INSTRUCTIONS FOR THE TASK: Return the lines below in which the string "agent" occurs.

[Items listed in a dataset]
§

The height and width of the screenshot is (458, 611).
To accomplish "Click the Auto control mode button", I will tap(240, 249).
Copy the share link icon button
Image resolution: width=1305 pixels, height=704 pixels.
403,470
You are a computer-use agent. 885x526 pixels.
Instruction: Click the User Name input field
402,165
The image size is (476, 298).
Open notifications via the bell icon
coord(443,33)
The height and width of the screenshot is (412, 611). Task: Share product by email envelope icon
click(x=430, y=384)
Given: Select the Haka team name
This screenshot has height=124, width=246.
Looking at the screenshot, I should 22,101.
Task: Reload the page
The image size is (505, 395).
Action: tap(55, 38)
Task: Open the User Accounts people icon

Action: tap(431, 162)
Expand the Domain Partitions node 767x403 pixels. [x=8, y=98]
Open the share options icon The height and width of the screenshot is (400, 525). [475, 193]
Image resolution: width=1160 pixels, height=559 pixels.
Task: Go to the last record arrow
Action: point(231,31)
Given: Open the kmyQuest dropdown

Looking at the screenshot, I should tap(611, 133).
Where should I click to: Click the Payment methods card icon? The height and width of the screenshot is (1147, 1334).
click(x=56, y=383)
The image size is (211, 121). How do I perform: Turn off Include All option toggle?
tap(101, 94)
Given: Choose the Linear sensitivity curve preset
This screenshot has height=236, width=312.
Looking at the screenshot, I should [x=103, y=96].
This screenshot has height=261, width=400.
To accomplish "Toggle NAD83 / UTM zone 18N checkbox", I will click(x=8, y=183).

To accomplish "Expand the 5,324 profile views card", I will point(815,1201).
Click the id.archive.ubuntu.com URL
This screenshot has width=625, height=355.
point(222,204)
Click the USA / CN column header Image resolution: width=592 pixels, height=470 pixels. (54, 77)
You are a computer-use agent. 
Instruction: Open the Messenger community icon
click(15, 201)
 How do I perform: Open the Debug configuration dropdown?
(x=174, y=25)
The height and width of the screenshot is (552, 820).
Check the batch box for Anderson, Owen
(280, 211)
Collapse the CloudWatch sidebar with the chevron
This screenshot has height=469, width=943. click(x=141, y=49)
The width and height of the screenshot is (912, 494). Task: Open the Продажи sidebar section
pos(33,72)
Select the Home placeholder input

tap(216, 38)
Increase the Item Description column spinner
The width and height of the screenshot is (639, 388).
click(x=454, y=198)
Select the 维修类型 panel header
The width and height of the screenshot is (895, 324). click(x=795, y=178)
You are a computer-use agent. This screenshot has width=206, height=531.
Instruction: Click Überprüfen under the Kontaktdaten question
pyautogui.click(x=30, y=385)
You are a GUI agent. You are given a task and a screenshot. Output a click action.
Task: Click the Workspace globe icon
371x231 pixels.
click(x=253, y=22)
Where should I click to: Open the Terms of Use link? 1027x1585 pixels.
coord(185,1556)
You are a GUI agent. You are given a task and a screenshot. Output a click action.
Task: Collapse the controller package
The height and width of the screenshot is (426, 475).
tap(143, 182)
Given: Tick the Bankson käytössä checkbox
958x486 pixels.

§

SOLUTION:
You are a computer-use agent. 885x526 pixels.
You are a computer-use agent. 
You are a computer-use agent. This screenshot has width=206, height=531.
You are a GUI agent. You are given a task and a screenshot. Output a click action.
You are a GUI agent. You are given a task and a screenshot. Output a click action.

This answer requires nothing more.